El presidente Abelardo de la Espriella usó su discurso del 20 de julio, día en que Colombia conmemora la independencia, para anunciar el regreso de los bombardeos y las fumigaciones aéreas contra cultivos ilícitos. La decisión marca un giro en la política de lucha contra las drogas que el país había venido ajustando en los últimos años.
De la Espriella también anunció que despachará desde las regiones, una modalidad que implica trasladar parte del funcionamiento del gobierno a territorios fuera de Bogotá. Con esa decisión, el jefe de Estado busca reforzar la presencia institucional en zonas donde el Estado ha tenido menor presencia.
Las fumigaciones aéreas con glifosato fueron suspendidas en 2015 tras una sentencia de la Corte Constitucional, que ordenó criterios de protección ambiental y de salud antes de reanudar el programa. Desde entonces, el debate sobre su regreso ha dividido a sectores políticos, ambientales y de derechos humanos.
El anuncio se enmarca en la estrategia de seguridad que el nuevo gobierno ha planteado como prioritaria. La lucha contra el narcotráfico y los grupos armados que se financian con él aparece en el centro de la política de defensa del Ejecutivo.

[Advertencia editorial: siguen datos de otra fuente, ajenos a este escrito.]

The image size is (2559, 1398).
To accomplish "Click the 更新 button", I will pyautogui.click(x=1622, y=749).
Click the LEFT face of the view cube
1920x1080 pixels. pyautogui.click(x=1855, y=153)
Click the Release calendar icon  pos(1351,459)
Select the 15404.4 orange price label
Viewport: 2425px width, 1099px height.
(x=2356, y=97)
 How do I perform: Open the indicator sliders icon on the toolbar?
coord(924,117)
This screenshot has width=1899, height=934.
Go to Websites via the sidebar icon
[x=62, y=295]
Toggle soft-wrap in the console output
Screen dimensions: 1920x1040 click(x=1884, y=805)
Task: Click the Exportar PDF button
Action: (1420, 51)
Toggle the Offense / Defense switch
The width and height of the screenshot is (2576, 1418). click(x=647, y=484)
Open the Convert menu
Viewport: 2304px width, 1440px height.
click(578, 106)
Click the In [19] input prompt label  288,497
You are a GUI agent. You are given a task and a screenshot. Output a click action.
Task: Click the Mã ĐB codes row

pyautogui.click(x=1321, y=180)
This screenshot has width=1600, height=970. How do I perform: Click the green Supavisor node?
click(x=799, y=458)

Para los habitantes de las regiones afectadas por cultivos de uso ilícito, la noticia tiene implicaciones directas. Las fumigaciones pueden afectar cultivos lícitos cercanos y fuentes de agua, según han denunciado organizaciones campesinas en el pasado. Al mismo tiempo, los bombardeos contra infraestructura de producción de drogas han generado preocupación por sus efectos en comunidades rurales.
Sectores defensores de derechos humanos han expresado históricamente su rechazo al regreso de las fumigaciones aéreas, argumentando riesgos para la salud y el medio ambiente. Gobiernos anteriores y organizaciones internacionales han promovido en cambio programas de sustitución voluntaria de cultivos.
El Ejecutivo deberá precisar cómo se implementarán estas medidas y bajo qué criterios técnicos y legales se reanudarán las fumigaciones. La decisión final sobre el uso del glifosato requiere protocolos ambientales y de salud pública avalados por las autoridades competentes.
Con el anuncio del despacho presidencial desde las regiones, De la Espriella pretende acercar la administración a los territorios más afectados por la violencia y el narcotráfico. La medida se suma a otras acciones de presencia territorial que el gobierno ha prometido desarrollar durante su mandato.
Por ahora, el contenido del discurso del 20 de julio fija el tono de la política de seguridad y drogas del nuevo gobierno. Resta esperar los decretos y protocolos que desarrollen el regreso de los bombardeos y las fumigaciones, así como los resultados de las primeras jornadas de despacho regional.